→ **Short task**: Recast the data as a JSON list of strings, one per line with blank lines dropped, starting with the line that contains "Open the タブ(T) menu in the terminal" and going on through the line that contains "click(120, 37)".

* * *

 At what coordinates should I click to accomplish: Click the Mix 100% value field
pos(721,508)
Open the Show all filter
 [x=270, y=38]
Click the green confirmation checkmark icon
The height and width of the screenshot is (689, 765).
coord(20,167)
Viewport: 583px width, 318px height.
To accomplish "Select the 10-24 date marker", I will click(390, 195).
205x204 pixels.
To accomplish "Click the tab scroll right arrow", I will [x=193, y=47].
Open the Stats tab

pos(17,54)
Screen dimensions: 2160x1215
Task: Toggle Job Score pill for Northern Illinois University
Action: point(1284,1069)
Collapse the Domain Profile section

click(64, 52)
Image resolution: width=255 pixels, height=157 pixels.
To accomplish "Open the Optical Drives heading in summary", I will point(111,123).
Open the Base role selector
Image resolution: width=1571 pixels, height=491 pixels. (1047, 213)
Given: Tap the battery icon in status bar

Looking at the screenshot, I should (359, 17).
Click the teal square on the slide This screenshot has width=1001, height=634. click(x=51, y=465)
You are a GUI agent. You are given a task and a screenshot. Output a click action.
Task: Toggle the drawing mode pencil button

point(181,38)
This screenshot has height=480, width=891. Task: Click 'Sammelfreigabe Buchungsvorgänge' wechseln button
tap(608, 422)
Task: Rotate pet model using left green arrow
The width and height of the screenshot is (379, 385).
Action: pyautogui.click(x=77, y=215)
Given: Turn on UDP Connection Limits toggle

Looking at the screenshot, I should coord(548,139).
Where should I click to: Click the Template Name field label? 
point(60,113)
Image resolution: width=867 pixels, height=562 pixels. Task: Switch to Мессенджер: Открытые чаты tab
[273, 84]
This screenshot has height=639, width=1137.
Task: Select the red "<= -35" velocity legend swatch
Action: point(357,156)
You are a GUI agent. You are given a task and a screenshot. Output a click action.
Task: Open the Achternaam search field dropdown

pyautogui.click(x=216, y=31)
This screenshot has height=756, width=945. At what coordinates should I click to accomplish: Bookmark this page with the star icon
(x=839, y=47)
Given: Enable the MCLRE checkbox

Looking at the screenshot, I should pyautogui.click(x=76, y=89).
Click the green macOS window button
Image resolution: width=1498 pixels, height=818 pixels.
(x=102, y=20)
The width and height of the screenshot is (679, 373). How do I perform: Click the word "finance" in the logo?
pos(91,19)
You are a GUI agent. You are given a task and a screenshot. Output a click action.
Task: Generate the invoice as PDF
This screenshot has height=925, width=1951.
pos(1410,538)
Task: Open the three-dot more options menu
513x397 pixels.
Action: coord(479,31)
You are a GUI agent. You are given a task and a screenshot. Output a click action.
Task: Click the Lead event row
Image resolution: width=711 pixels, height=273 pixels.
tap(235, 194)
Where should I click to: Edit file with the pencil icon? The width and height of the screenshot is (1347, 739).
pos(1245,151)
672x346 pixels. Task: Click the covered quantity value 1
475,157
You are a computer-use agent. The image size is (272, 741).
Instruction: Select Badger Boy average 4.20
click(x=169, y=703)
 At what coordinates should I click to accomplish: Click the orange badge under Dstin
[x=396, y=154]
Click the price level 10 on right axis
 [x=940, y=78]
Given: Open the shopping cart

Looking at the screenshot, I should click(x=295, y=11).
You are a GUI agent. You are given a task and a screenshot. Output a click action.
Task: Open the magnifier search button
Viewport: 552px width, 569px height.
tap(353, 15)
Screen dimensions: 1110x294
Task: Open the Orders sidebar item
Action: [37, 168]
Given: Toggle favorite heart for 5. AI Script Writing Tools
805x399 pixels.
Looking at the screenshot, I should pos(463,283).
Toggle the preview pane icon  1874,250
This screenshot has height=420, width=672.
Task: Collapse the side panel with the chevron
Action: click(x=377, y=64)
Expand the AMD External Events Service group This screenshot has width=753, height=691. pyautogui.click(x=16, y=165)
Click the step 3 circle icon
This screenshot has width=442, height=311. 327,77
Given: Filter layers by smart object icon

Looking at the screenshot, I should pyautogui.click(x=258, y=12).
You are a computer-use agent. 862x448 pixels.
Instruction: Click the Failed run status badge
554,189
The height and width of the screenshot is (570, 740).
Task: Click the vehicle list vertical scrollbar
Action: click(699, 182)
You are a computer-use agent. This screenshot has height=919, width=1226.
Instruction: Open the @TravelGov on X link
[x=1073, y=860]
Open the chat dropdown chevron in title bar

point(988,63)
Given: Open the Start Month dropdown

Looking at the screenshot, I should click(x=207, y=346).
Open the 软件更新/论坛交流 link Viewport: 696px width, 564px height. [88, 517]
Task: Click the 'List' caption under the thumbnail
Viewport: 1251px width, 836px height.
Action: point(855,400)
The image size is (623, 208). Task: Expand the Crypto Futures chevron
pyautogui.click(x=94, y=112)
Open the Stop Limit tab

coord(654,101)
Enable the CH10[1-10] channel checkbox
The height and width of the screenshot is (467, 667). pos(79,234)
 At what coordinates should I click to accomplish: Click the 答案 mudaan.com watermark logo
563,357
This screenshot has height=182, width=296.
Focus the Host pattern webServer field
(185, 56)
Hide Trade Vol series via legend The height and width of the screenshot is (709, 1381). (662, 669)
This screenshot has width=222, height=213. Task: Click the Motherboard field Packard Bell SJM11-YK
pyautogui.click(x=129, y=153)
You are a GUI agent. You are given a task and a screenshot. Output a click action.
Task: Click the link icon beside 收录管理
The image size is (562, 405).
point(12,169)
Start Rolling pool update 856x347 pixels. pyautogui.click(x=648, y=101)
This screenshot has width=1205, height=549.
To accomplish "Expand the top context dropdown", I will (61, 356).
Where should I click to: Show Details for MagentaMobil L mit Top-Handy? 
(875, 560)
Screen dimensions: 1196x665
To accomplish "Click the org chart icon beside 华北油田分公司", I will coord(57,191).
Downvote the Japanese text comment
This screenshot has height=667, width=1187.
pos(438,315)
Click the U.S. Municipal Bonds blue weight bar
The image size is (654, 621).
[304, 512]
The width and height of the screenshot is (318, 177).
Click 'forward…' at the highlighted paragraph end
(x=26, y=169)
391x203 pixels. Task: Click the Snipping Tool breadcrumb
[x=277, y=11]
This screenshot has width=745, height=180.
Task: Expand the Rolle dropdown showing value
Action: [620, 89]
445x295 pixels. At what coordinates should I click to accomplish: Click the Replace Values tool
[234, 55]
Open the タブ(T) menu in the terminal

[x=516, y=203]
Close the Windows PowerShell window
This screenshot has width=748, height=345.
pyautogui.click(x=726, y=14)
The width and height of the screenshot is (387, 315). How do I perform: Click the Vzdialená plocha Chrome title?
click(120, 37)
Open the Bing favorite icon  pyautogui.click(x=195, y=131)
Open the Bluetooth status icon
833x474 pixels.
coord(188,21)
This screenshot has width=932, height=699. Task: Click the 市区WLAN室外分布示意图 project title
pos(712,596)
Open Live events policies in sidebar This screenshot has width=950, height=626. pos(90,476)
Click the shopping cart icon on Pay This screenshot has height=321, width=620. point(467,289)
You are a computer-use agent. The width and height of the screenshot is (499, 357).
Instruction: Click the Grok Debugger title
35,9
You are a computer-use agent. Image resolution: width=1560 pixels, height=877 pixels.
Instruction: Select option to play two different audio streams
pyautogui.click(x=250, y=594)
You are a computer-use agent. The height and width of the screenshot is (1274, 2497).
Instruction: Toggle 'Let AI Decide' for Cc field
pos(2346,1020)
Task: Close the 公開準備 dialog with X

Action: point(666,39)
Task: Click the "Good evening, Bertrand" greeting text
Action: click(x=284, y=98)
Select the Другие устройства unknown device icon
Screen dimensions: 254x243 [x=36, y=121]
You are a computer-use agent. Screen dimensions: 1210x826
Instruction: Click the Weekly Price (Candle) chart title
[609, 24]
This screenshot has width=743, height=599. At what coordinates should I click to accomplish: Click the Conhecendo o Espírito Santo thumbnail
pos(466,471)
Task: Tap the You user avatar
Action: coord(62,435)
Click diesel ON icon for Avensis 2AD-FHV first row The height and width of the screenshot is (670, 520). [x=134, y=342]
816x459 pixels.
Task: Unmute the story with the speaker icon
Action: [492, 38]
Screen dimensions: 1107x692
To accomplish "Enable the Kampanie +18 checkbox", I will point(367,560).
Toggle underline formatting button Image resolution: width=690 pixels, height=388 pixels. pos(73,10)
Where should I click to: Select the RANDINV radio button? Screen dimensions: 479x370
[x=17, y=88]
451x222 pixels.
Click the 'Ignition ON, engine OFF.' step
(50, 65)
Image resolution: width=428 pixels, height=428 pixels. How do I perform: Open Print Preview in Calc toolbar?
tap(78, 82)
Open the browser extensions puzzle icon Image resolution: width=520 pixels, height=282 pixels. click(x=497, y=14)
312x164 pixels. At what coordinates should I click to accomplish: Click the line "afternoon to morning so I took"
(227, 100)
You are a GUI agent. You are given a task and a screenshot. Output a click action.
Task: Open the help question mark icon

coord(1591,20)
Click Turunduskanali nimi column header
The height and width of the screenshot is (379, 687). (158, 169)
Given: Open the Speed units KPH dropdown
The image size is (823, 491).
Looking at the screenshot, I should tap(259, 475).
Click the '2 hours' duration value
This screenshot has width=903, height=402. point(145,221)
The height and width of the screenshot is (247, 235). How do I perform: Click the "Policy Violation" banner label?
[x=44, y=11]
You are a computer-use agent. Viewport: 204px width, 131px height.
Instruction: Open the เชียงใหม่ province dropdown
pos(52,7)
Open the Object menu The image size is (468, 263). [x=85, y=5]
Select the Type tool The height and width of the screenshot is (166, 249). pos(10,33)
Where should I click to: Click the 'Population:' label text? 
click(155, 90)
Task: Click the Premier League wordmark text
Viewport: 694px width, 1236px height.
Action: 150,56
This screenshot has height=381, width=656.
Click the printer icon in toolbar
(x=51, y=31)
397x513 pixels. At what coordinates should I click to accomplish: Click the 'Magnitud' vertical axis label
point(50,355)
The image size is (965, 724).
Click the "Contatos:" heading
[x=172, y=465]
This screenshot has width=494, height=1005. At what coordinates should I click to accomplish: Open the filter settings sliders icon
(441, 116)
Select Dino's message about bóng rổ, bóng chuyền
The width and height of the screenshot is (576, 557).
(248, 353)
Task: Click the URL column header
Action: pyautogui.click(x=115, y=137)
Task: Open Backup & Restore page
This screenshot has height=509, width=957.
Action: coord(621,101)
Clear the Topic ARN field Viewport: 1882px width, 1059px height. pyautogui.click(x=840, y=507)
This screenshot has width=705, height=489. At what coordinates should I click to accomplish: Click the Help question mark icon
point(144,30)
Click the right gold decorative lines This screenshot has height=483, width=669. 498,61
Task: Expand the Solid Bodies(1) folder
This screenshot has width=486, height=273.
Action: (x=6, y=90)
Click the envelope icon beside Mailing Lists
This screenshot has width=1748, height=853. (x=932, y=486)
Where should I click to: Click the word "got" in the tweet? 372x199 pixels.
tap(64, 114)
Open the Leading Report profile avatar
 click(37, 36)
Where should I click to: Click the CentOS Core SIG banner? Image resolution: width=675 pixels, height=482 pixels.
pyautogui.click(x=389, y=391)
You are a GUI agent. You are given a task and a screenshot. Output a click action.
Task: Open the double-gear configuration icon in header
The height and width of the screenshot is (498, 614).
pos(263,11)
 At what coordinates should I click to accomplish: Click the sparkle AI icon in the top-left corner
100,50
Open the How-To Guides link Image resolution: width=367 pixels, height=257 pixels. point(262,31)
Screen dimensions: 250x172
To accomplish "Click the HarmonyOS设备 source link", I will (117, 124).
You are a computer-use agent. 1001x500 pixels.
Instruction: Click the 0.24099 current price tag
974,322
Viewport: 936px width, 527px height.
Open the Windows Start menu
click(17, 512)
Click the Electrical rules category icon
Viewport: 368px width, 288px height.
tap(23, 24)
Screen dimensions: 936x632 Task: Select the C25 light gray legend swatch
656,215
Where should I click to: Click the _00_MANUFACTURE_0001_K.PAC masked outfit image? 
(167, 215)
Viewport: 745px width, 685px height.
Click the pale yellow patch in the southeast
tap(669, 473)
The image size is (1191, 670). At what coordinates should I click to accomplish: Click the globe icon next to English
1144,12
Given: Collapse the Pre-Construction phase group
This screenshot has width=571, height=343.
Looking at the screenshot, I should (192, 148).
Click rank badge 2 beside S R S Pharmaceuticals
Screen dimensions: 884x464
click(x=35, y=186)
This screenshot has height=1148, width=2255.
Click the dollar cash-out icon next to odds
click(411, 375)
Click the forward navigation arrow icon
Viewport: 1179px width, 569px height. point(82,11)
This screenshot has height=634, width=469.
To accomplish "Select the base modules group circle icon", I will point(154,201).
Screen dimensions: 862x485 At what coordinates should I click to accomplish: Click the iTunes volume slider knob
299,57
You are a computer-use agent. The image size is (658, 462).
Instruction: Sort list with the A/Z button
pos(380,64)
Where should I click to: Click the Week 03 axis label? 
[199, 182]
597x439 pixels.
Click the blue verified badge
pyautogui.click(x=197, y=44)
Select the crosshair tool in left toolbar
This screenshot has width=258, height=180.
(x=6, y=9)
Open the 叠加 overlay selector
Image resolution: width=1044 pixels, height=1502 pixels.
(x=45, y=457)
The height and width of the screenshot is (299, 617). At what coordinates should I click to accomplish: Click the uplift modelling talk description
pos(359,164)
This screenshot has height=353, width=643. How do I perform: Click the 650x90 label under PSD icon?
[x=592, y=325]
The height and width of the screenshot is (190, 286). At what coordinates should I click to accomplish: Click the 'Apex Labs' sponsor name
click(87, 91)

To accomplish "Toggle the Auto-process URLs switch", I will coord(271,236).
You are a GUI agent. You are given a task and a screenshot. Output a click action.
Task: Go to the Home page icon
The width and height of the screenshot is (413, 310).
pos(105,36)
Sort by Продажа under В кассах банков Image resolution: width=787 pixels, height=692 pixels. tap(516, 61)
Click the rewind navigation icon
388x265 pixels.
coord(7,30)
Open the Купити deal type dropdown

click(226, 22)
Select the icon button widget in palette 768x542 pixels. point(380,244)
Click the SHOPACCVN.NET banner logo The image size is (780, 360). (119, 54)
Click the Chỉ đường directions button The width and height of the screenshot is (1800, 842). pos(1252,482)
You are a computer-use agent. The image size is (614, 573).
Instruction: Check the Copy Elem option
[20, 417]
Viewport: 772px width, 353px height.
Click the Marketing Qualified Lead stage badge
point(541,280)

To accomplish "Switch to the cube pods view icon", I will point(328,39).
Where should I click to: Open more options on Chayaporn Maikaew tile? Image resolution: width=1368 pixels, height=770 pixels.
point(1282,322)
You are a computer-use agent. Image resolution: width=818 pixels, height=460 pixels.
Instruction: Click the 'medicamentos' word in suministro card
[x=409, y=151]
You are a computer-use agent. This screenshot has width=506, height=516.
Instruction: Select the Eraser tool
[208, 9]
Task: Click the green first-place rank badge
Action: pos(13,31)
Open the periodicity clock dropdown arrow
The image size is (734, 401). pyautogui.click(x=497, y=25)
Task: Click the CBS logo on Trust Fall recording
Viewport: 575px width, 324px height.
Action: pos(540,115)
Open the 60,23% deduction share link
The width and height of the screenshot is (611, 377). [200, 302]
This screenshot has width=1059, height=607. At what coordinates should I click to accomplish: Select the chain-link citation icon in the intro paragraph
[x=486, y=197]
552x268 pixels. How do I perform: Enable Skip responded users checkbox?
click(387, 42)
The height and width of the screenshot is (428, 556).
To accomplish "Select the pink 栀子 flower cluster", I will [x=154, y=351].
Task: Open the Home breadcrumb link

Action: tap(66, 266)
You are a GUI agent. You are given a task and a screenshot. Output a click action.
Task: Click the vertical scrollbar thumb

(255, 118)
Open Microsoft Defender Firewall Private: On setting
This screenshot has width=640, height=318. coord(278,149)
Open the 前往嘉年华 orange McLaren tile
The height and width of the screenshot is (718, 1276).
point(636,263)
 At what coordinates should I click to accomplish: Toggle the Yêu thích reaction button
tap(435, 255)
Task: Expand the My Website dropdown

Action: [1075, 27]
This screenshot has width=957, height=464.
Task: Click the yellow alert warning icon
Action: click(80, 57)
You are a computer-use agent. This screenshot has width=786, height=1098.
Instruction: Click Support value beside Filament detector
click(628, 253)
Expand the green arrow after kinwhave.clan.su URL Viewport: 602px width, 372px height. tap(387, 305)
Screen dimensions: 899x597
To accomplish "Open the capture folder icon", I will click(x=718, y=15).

* * *

→ **Solution**:
[
  "Open the タブ(T) menu in the terminal",
  "[x=516, y=203]",
  "Close the Windows PowerShell window",
  "This screenshot has width=748, height=345.",
  "pyautogui.click(x=726, y=14)",
  "The width and height of the screenshot is (387, 315). How do I perform: Click the Vzdialená plocha Chrome title?",
  "click(120, 37)"
]